The oral bioavailability of Pregabalin is 90% and is independent of dose. Following repeated administration, steady state is achieved within 24 to 48 hours.
Pregabalin does not bind to plasma proteins. The apparent volume of distribution of Pregabalin following oral administration is approximately 0.5 L/kg. Pregabalin is a substrate for system L transporter which is responsible for the transport of large amino acids across the blood brain barrier. In addition to crossing the blood-brain barrier, Pregabalin also crosses the placenta and is present in the milk during lactation.

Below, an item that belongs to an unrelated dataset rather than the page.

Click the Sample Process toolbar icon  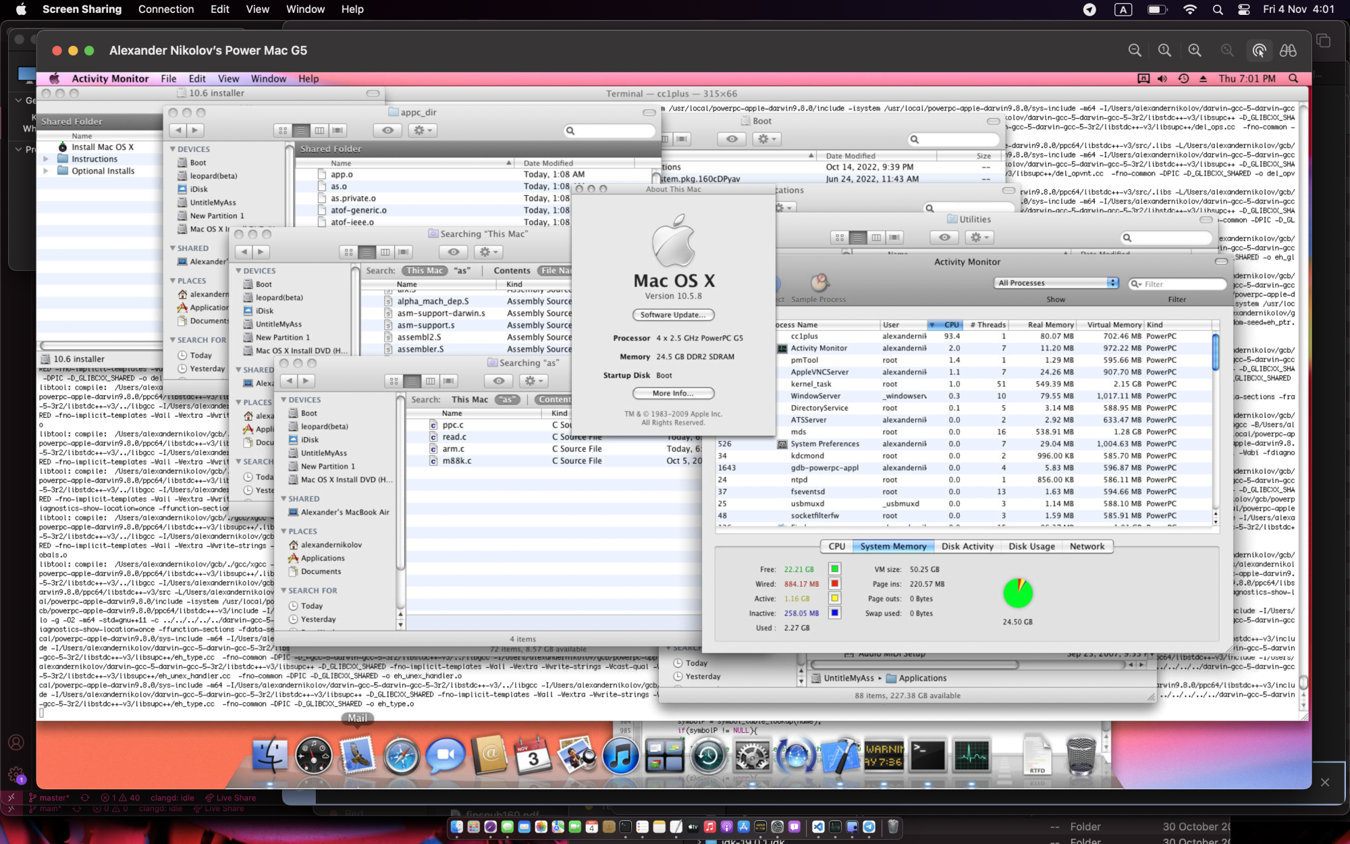(x=819, y=284)
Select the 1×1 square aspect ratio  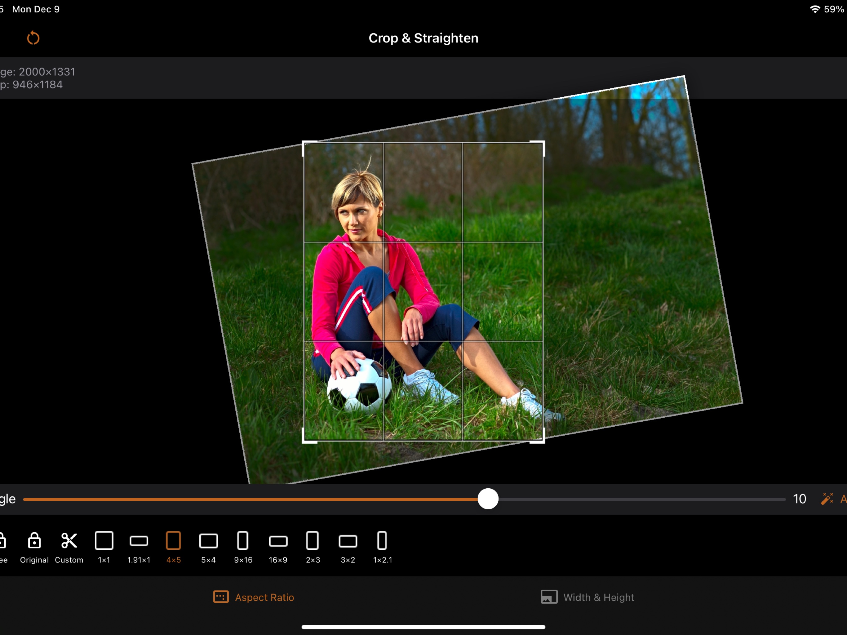tap(104, 541)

Pregabalin undergoes negligible metabolism in humans. Following an oral dose of MEBAAL Plus, approximately 90% of it is recovered in the urine as unchanged Pregabalin. The N-methylated derivative, the major metabolite of Pregabalin found in urine, accounts for 0.9% of the dose. Pregabalin is eliminated from the systemic circulation primarily by renal excretion as unchanged drug with a mean elimination half-life of 6.3 hours in subjects with normal renal function. Mean renal clearance is estimated to be 67.0 to 80.9 ml/min in young healthy subjects. Because Pregabalin is not bound to plasma proteins this clearance rate indicates that renal tubular reabsorption is involved. Pregabalin elimination is nearly proportional to creatinine clearance.